You are viewing a plain text version of this content. The canonical link for it is here.
Posted to solr-user@lucene.apache.org by Steven White <sw...@gmail.com> on 2020/04/24 12:32:59 UTC

Stopwords impact on search

Hi everyone,

What is, if any, the impact of stopwords in to my search ranking quality?
Will my ranking improve is I do not index stopwords?

I'm trying to figure out if I should use the stopword filter or not.

Thanks in advanced.

Steve

Re: Stopwords impact on search

Posted by Steven White <sw...@gmail.com>.
Thanks Walter.  Much appreciated.

To the Solr dev team, it would be of great help if there Walter's IDF
summary is made part of stop-filter:
https://lucene.apache.org/solr/guide/8_5/filter-descriptions.html#stop-filter

Steve

On Fri, Apr 24, 2020 at 8:49 PM Walter Underwood <wu...@wunderwood.org>
wrote:

> IDF and stopword removal are different approaches to the same thing.
>
> Removing stopwords is a binary decision on how important common words
> are for search.
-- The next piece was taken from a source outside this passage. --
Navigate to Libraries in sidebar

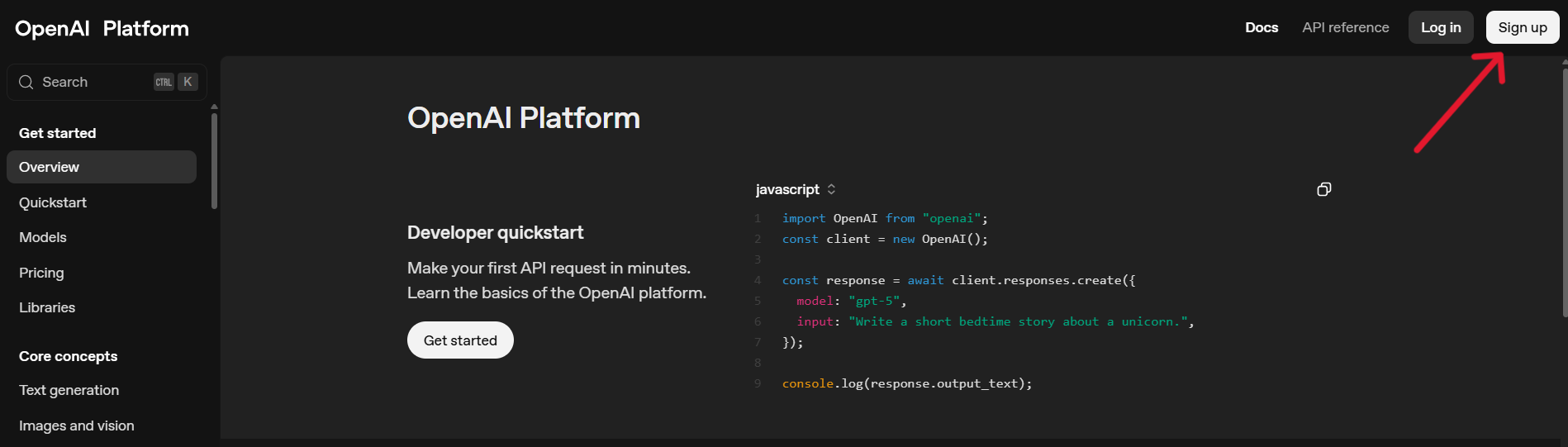(x=47, y=307)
It says some words are completely useless.
>
> IDF is a proportional measure on how important common words are for search.
>
> Instead of removing a list of words that are assumed to be common and less
> useful, let the engine actually measure how common the words are and factor
> that into the relevance.
>
> wunder
> Walter Underwood
> wunder@wunderwood.org
> http://observer.wunderwood.org/  (my blog)
>
> > On Apr 24, 2020, at 5:39 PM, Steven White <sw...@gmail.com> wrote:
> >
> > Hi everyone,
> >
> > I get it why and when if stopwords are note indexed is a bad idea and can
> > give you 0 or incomplete results.  But what about the quality of search
> > result when stopwords are indexed vs. not indexed?
> >
> > 1) Stopwords are removed and I do word search, not phrase for "solr and
> > lucene are so cool".
> > 2) Stopwords are not removed and I do word search, not phrase for "solr
> and
> > lucene are so cool".
> >
> > Now if "and", "are" and "or" are stopwords, will the search quality and
> > ranking for #1 be better then #2?  What about if I turn the above into a
> > phrase search?
> >
> > Thanks
> >
> > Steve
> >
> >
> > On Fri, Apr 24, 2020 at 10:53 AM Walter Underwood <wunder@wunderwood.org
> >
> > wrote:
> >
> >> I’m astonished that the default still has that. It was a bad idea in
> Solr
> >> 1.3, when
> >> it bit my ass.
> >>
> >> We help people with this about once a month and the advice is always the
> >> same.
> >> Imagine all the poor people who never ask about it and run with that
> >> default!
> >>
> >> wunder
> >> Walter Underwood
> >> wunder@wunderwood.org
> >> http://observer.wunderwood.org/  (my blog)
> >>
> >>> On Apr 24, 2020, at 7:34 AM, Erick Erickson <er...@gmail.com>
> >> wrote:
> >>>
> >>> +1 to removing stopword filters.
> >>>
> >>>> On Apr 24, 2020, at 10:28 AM, Jan Høydahl <ja...@cominvent.com>
> >> wrote:
> >>>>
> >>>> I tend to agree. Should we simply remove the stopword filters from the
> >> default configsets shipping with Solr?
> >>>>
> >>>> Jan
> >>>>
> >>>>> 24. apr. 2020 kl. 14:44 skrev David Hastings <
> >> hastings.recursive@gmail.com>:
> >>>>>
> >>>>> you should never use the stopword filter unless you have a very
> >> specific
> >>>>> purpose
> >>>>>
> >>>>> On Fri, Apr 24, 2020 at 8:33 AM Steven White <sw...@gmail.com>
> >> wrote:
> >>>>>
> >>>>>> Hi everyone,
> >>>>>>
> >>>>>> What is, if any, the impact of stopwords in to my search ranking
> >> quality?
> >>>>>> Will my ranking improve is I do not index stopwords?
> >>>>>>
> >>>>>> I'm trying to figure out if I should use the stopword filter or not.
> >>>>>>
> >>>>>> Thanks in advanced.
> >>>>>>
> >>>>>> Steve
> >>>>>>
> >>>>
> >>>
> >>
> >>
>
>

Re: Stopwords impact on search

Posted by Walter Underwood <wu...@wunderwood.org>.
IDF and stopword removal are different approaches to the same thing.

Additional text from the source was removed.